Courts step up fight against outbreak-related crime
Chinese courts have intensified the fight against crime relating to the novel coronavirus pneumonia outbreak as a move to ensure people's health and offer legal protection for the battle against the epidemic, according to China's top court.
On March 10, the Supreme People's Court issued 10 influential criminal cases concluded by courts nationwide during the epidemic period after a selection, noting the offenses, including faking outbreak-related information and illegally hunting wildlife, seriously disturbed epidemic control work, brought security risks to the public and made people panic.
On Feb 28, for example, Beijing Tongzhou District People's Court sentenced a defendant surnamed Liu to eight months in jail after identifying Liu as having falsified information on virus transmission through WeChat and QQ, two popular instant messaging tools in the country.
Hearings on wildlife-related cases have also been strengthened in recent weeks.

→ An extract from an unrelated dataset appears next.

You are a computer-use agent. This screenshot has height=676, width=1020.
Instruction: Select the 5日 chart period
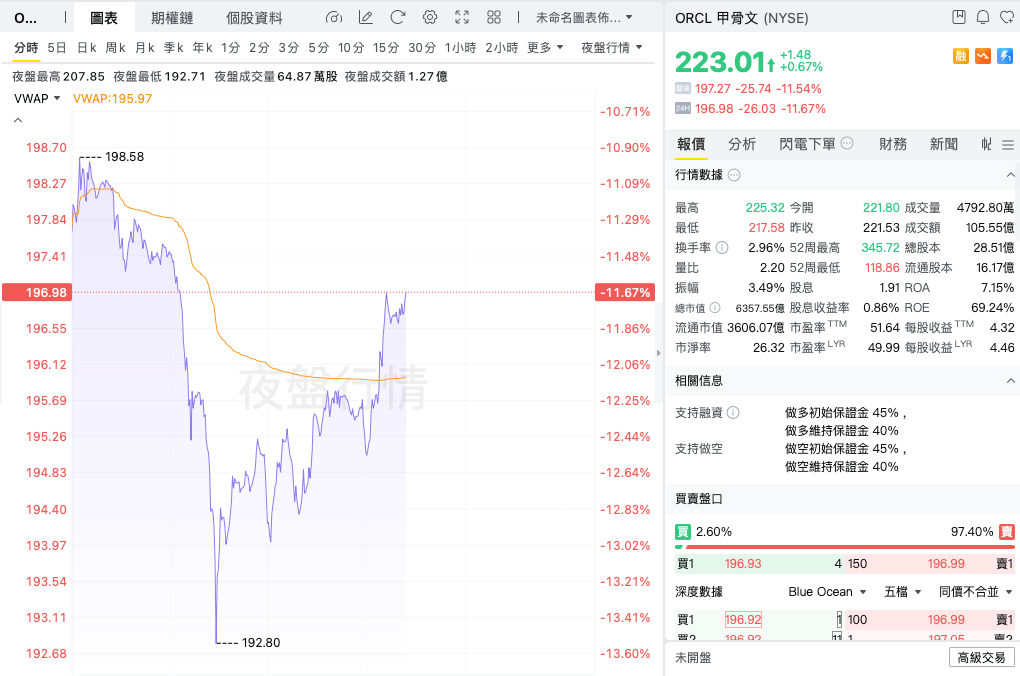pos(57,47)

The move came after the country vowed to harshly crack down on the illegal consumption of wild animals amid the outbreak, as the virus is widely believed to have originated in wildlife.
On March 5, for instance, Huadu District People's Court in Guangzhou, Guangdong province, gave an eight-year prison sentence to a defendant surnamed Chen for his illegal pangolin purchase.
To efficiently prevent the disease, courts across the country have been ordered to solve easy cases, or those with clear facts and sufficient evidence, by simplifying procedures in line with laws, the top court said, adding about 40 percent of epidemic-related criminal cases have been concluded in this way as of March 4.
But if a case is complicated or a defendant disagrees with his or her accusation, courts must heard it through normal procedures to fully protect the defendant's legitimate rights and avoid the case being heard roughly, an official from the top court's No 1 Criminal Division, added in a statement.